Iklan dan kekerasan simbolik

Oleh: Ibu Endah Muwarni (28/09/2011)

Jika berbicara tentang komunikasi tentunya kita tidak akan terlepas dari simbol dan tanda-tanda, begitupula dengan iklan yang selalu mengaitkan simbol dan tanda-tanda untuk menunjang suatu pemasaran. Saat ini Iklan telah mengepung kita dari berbagai penjuru dan sepanjang waktu. Kemana saja kita pergi sepanjang hari, kita akan melihat iklan dimana-mana, baik itu di rumah, kantor, kampus, sekolah, stasiun, bandara maupun di tempat-tempat umum lainnya. Pengolah iklan seolah tidak akan melewatkan sejengkal tempat dan waktu untuk beriklan.

Iklan tidak hanya sekedar menunjang pemasaran atau menjual produk, tapi tanpa kita sadari iklan juga berpengaruh dalam membentuk sistem nilai, gaya hidup dan budaya kita. Iklan juga kini mengalami pergeseran fungsi,  iklan tidak hanya memvisualisasikan kualitas dan atribut dari produk yang djualnya, tetapi iklan secara perlahan-lahan juga mencoba untuk membentuk makna dan persepsi khalayak sehingga produk tersebut mempunyai arti sesuatu bagi khalayak yang melihatnya. Dalam konteks inilah iklan mendefinisikan image tentang arti tertentu yang diperoleh ketika orang menggunakan produk tersebut. Proses ini oleh Williamson (1978:20) disebut sebagai Using Product is Currency, yaitu menggunakan produk yang diiklankan sebagai uang untuk membeli produk kedua yang secara langsung tidak terbeli. 

Seperti contohnya iklan susu L-men yang dibintangi oleh seorang pria berotot dengan perut six pack. Iklan ini awalnya terlihat biasa saja namun sedikit demi sedikit iklan ini membentuk persepsi khalayak bahwa tubuh ideal seorang pria adalah harus yang seperti bintang iklan. Selain membeli produknya kita juga bisa bisa mendapatkan tubuh ideal seorang pria dengan perut six pack.




Contoh lainnya yaitu iklan susu WRP yang menampilkan seorang wanita yang memiliki tubuh langsing. Iklan ini membentuk persepsi khalayak bahwa wanita cantik harus memiliki tubuh yang langsing seperti bintang iklan susu WRP tersebut.
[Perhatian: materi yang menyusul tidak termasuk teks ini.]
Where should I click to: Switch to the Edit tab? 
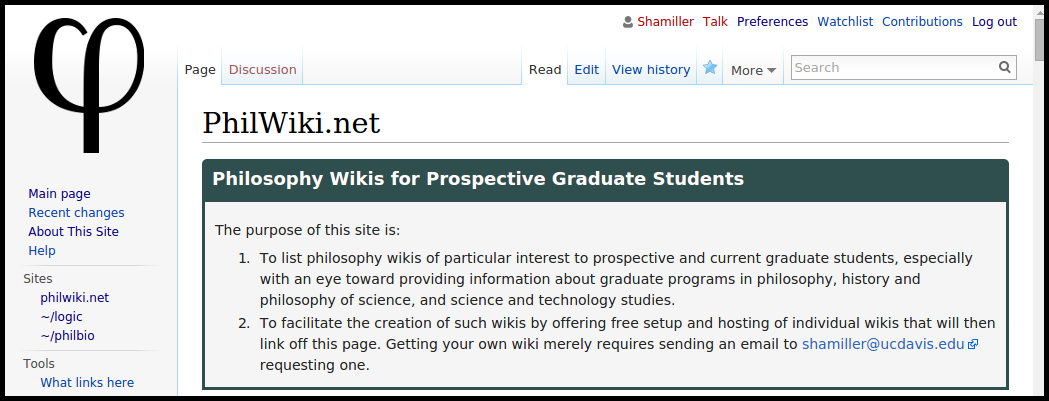(x=587, y=70)
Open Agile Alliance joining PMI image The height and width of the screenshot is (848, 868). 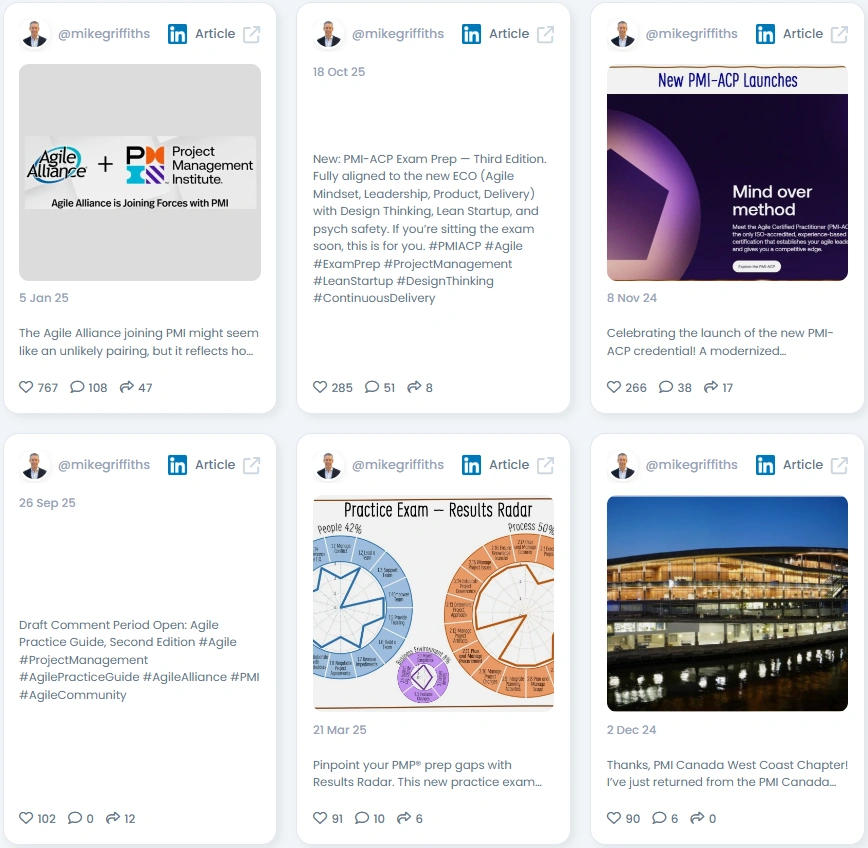click(140, 172)
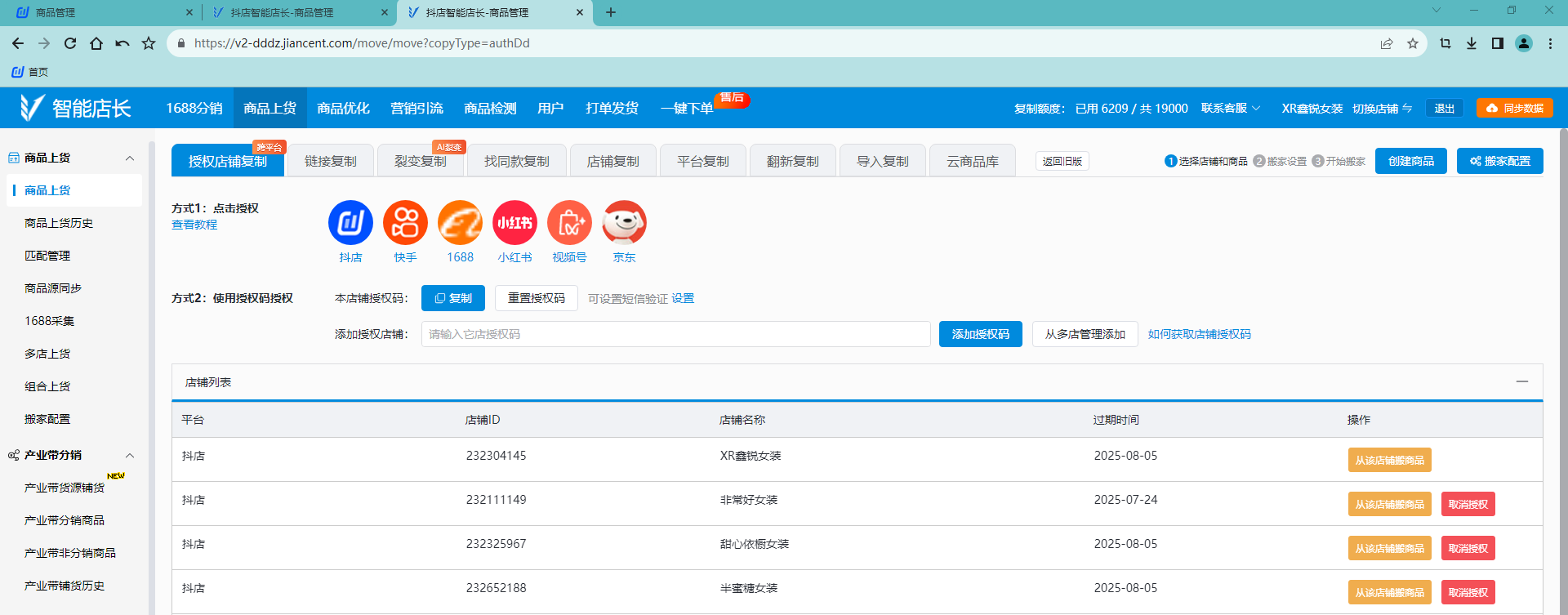Click the 小红书 platform icon
This screenshot has width=1568, height=615.
tap(514, 223)
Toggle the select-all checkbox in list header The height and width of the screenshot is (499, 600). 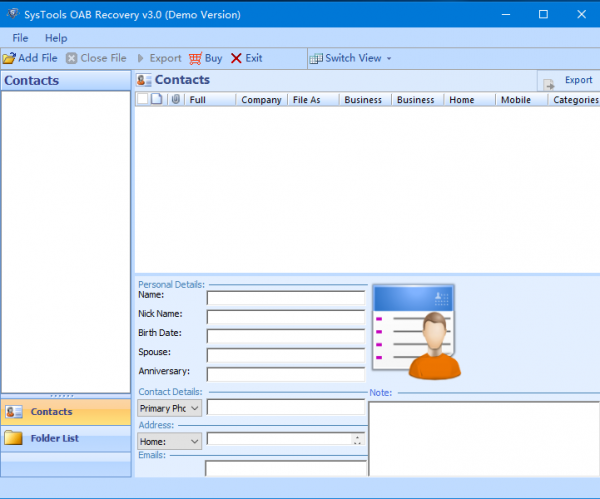[142, 99]
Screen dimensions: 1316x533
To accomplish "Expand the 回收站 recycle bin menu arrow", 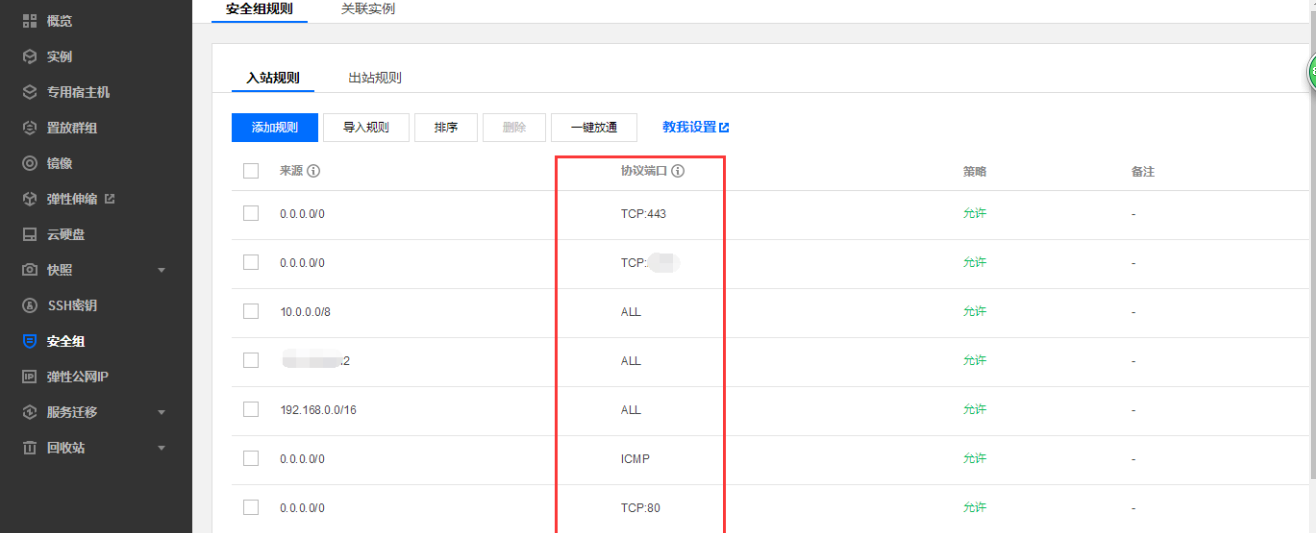I will pos(162,448).

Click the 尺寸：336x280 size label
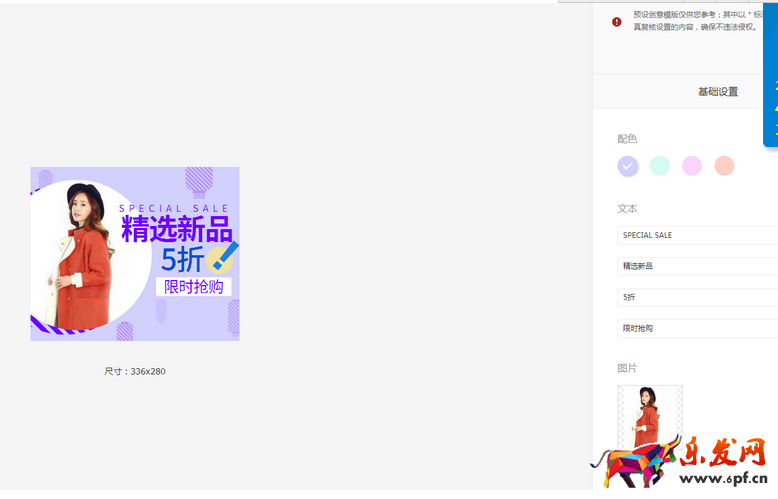click(135, 371)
Hal ini menjadikan setiap orang memiliki persepsi bahwa tubuh yang ideal bagi wanita adalah tubuh yang langsing.





Beberapa contoh iklan di atas tersebut merupakan contoh kekerasan simbolik yang terdapat dalam iklan, oleh karena itu dapat disimpulkan bahwa tanpa disadari kekerasan simbolik dalam iklan sering kali menerpa masyarakat kita. Masyarakat tidak menyadari bahwa persepsi mereka telah dibentuk sedikit demi sedikit oleh iklan yang sering mereka lihat.

Pollay membagi fungsi komunikasi iklan menjadi 2:

Fungsi informasional, iklan memberitahukan kepada konsumen tentang karakteristik produk.

Fungsi transformasional, iklan berusaha untuk mengubah sikap-sikap yang dimiliki oleh konsumen terhadap merek, pola-pola belanja, gaya hidup, teknik-teknik mencapai sukses dan sebagainya.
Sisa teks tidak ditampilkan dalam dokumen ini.